I accidentally told him I've been cheating on him with his brother last night.
How did that happen by accident?
I was drunk and vomited all over him and thought, "maybe he will just stay with me out of pity if I tell him with stomach acid and alcohol all over his crotch." I was wrong.
So my grandma sent me a doily for my birthday - don't ask why, I don't know. Anyways I put my bong on it, I think it actually classed up the joint.
You don't even understand how penises react in the cold. I'm like a 8 year old boy right now.
Hes laying on the floorn in the bathroom telling Jesus to raise the flag
Restaurants Roasting People Who Gave Them Negative Yelp Reviews (25 Pics)
Yeah well I used to see how many bud lights I could slam down during the pledge of allegiance, my record was 4, but I could do better now.

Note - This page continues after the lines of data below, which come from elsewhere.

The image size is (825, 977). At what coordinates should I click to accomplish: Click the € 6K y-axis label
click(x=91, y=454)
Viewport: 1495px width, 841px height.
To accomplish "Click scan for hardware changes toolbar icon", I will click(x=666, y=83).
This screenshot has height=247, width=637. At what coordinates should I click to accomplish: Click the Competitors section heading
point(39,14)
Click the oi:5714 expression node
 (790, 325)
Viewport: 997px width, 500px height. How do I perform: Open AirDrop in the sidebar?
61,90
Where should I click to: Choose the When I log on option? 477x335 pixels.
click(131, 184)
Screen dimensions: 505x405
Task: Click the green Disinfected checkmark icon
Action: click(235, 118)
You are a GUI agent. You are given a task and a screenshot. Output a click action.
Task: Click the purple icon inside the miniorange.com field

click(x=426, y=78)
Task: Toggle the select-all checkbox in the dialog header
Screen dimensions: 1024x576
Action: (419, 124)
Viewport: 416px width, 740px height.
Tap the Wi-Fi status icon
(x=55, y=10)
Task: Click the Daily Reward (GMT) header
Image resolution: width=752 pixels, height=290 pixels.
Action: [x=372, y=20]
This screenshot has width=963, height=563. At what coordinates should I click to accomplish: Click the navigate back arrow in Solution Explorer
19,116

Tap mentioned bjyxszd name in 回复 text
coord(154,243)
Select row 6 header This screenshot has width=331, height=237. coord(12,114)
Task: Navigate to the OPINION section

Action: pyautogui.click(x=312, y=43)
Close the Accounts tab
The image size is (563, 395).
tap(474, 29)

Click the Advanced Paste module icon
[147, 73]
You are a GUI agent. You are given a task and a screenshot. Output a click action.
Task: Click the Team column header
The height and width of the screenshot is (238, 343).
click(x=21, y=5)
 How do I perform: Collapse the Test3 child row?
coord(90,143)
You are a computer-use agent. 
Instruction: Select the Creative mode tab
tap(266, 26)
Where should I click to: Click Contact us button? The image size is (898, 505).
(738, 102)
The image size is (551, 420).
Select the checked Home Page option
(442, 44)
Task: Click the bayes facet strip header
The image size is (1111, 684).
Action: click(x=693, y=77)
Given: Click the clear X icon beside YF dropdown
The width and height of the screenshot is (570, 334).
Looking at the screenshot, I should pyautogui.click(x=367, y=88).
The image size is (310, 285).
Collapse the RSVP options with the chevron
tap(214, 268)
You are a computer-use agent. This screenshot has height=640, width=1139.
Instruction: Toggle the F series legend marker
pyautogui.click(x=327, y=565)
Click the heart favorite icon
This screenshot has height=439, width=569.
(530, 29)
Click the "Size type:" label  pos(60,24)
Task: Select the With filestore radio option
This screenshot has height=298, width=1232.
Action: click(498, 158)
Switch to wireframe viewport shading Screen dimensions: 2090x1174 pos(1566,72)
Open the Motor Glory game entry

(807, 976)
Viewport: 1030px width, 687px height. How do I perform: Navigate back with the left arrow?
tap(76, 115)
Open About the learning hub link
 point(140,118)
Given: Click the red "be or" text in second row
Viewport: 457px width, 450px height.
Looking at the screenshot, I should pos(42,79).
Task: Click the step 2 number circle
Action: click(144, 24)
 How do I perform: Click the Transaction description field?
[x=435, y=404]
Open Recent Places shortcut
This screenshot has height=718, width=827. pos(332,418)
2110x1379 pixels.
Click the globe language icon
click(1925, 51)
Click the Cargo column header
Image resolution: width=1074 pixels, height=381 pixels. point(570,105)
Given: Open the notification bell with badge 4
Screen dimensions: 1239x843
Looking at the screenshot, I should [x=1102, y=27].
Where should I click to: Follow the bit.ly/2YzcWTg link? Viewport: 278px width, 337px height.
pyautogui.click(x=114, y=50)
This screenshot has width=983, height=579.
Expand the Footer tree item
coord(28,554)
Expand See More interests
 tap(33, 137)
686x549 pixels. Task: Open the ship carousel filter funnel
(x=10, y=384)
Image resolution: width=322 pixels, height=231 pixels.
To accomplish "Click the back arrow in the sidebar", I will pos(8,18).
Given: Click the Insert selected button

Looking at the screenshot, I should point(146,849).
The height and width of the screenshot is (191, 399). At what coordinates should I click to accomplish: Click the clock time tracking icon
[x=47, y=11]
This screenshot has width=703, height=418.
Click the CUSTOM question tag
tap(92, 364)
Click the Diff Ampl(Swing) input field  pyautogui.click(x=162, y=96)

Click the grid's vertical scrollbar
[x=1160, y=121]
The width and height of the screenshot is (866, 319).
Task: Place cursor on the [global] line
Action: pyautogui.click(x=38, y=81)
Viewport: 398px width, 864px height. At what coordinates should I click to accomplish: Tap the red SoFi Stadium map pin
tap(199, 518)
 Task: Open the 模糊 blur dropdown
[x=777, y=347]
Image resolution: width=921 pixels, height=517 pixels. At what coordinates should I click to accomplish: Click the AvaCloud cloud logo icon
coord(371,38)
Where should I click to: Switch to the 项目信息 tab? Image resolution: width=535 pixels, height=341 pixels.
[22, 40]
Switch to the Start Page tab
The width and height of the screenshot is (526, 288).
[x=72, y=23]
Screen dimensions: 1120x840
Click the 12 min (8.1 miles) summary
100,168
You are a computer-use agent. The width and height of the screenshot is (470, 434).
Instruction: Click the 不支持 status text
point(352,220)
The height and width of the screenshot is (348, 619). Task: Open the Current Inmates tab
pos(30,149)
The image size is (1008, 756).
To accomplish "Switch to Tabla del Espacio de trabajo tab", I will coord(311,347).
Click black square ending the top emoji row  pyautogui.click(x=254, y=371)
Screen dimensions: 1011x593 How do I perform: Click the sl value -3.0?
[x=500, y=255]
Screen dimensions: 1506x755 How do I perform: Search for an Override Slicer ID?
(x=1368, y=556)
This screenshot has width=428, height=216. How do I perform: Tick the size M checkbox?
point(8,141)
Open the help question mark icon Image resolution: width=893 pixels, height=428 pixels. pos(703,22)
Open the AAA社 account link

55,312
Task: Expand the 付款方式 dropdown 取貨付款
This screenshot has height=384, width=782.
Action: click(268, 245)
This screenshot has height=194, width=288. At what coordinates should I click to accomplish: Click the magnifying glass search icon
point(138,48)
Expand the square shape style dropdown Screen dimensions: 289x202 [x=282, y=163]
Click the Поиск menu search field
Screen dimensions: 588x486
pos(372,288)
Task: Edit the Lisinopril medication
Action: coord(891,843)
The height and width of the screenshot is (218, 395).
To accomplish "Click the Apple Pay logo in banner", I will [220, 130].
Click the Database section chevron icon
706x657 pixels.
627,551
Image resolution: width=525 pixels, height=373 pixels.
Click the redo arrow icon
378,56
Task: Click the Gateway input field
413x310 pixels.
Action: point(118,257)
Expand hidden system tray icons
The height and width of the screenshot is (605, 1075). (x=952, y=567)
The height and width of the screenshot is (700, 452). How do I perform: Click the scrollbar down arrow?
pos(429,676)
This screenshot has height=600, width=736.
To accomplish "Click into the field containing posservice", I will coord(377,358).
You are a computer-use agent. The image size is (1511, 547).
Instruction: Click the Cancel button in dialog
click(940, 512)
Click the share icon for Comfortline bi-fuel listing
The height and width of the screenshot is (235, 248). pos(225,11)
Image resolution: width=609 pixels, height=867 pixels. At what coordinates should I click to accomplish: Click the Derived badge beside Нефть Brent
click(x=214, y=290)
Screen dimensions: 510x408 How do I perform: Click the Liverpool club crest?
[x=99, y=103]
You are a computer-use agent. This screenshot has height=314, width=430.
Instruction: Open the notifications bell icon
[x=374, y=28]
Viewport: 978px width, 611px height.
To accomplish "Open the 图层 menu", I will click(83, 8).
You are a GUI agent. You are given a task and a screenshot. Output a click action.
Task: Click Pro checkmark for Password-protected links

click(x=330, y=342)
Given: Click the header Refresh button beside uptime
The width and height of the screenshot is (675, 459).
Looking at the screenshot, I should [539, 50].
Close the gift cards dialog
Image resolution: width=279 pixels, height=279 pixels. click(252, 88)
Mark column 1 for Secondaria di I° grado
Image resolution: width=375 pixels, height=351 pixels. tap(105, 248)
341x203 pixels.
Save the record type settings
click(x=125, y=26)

Drank a fosters this weekend and last weekend. Listening to down under 5 times a day. Spent 100 dollars on a sleeveless men at work shirt circa 1983. We don't leave for another 5 weeks. I call it pregaming.
How's my date look?
Like a retarded elf
In a good way
HAPPY AIDS-LESS FOURTH OF JULY YOU HEALTHY FUCK
I JUST SAW MY THERAPIST OUTSIDE OF WORK AND I DONT KNOW THE ADULT THING TO DO
Woman Posts Harassing DMs From Creep Online, Now He’s Upset Because People Told His Mom
Oh god establish a safe word
I'm going to! Pineapple.
dude the dog literally grabbed the condom out of the trash can and threw it in the air i'm screaming
For someone who claims to be straight, she knows a hell of a lot about bi erasure, and one Hayley Kiyoko song too many
He's got a big dick, a steady job and tells me I'm pretty. There is litterally nothing else I look for I a guy.
one week and then i'm back on the sexual grind. a party is being planned in my vagina's honor
The covid immunization shot lady also sold me a mondo bag of really good pot.